忘草は種を取っておいてそれを蒔けばよかった。きっと忘れ草が生い茂ってあの人を忘れることができただろうになあ。逢うことがこんなに難しいと思っても見なかった。それを知っていたらそうしたのに。
逢えないつらさを忘れ草にこと寄せて嘆いてみせた。
「(袖に降る)時雨」「(恋しい人を映す)山の井」に続き「(恋しい人を忘れる)草」と続いている。恋歌は、自然物をいかに用いて詠むかが腕の見せ所である。一連の歌はそれを示している。忘草は、萱草のことで、百合に似たオレンジ色の花である。それを眺めたり食べたりすると、心配事を忘れられると思われていた。恋しい人に逢えないのはつらい。つらいことはいっそ忘れてしまいたいと願うのは、人の常である。だから、忘草に縋りたくもなる。しかも、この歌では、種を蒔いて生い茂らせようとする。よほど、忘れたいのだろう。作者は、その強い気持ちを「まし」「せば」を倒置によって表している。編集者はその心理と表現を評価したのだろう。
コメント
忘草の種を蒔いて生い茂らせたい程に忘れてしまいたいとは。。逢えなくて余程辛い思いをしたのでしょうか。公に出来ない間柄だったとか。密会の約束に、悉く邪魔が入ったとか、、色々想像してしまいます。
確かに、「まし」「せば」の倒置が効いていますね。
逢えないつらさをどう表したらいいか。こなに辛いとわかっていたなら、忘草の種を蒔いて生い茂らせただろうというのもその最大限の表現の一つですね。単なる「忘草」じゃないところに工夫がありますね。
忘れたいのでしょうか。忘れてしまえれば楽なのに、ということなのでしょうね。
こんなにも逢えない人だったとは。会えない辛さに堪えられない。こんなことなら忘れ草の種を取っておいたのに、、。
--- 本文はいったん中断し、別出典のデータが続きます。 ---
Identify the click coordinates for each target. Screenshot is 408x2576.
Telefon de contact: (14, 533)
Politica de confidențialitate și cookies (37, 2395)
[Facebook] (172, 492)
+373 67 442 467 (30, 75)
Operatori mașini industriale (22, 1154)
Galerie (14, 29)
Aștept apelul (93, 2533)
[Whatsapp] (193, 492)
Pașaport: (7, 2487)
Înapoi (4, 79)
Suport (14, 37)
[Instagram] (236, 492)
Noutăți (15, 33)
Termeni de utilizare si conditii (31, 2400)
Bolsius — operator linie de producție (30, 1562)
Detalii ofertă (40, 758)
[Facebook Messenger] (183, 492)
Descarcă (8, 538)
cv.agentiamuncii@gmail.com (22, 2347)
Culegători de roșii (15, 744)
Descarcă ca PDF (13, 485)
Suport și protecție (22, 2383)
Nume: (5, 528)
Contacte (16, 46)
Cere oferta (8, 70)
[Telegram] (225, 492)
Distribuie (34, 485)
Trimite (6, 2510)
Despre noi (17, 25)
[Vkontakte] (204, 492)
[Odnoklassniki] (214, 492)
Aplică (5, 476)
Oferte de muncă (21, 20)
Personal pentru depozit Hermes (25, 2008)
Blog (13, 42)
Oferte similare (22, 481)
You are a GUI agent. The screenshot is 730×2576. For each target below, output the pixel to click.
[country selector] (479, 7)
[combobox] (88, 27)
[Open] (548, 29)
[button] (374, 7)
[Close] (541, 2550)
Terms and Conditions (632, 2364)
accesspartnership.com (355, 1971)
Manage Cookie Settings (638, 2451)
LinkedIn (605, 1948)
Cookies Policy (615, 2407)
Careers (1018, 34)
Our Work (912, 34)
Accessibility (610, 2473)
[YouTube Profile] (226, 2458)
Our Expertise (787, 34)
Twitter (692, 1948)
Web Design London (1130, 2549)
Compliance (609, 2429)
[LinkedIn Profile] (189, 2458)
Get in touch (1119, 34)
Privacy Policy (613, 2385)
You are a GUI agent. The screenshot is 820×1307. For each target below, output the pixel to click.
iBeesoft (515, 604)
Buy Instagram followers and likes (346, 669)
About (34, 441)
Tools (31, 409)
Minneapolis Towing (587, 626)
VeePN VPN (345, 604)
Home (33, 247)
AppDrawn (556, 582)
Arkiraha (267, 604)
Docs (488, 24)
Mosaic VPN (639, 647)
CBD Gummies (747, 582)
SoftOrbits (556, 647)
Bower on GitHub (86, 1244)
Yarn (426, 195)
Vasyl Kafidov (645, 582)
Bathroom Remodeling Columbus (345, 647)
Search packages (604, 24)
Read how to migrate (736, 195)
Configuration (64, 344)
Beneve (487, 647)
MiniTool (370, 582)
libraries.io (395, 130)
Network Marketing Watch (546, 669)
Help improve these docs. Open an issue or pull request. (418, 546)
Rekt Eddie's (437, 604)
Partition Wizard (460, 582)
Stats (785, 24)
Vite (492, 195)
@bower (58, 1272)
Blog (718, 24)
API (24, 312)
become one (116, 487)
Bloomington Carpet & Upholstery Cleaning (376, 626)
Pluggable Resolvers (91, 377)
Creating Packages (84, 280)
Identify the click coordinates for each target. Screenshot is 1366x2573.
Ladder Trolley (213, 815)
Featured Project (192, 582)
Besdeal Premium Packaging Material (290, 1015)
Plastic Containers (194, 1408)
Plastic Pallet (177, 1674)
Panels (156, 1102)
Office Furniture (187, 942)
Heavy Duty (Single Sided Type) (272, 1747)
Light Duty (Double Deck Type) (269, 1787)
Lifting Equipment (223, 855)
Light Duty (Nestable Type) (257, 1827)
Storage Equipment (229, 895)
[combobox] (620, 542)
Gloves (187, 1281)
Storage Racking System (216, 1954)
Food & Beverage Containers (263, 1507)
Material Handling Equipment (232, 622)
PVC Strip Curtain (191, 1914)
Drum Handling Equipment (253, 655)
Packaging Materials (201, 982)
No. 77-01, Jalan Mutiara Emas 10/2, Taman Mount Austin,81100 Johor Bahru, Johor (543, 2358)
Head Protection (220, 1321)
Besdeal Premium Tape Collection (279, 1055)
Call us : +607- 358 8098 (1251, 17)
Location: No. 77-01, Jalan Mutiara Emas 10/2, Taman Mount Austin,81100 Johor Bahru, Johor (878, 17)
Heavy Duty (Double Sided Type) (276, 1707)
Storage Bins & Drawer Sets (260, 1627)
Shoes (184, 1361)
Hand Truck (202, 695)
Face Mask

忘れ草の力を借りなければ忘れられない。それ程までに忘れ難い人と今更に思ってしまう。出会わなければあ良かったのか?でも出会って恋をした。そして終わった。忘れ草で誤魔化すくらいで消え去る恋ならば悩みませんね。
すべては時が解決してくれると言いますが、恋の辛さには、時を待てない、それまで耐えられないほどの辛さもあります。その時、どうしたら忘れることができるかと苦しめば、こんな思いにもなるのでしょう。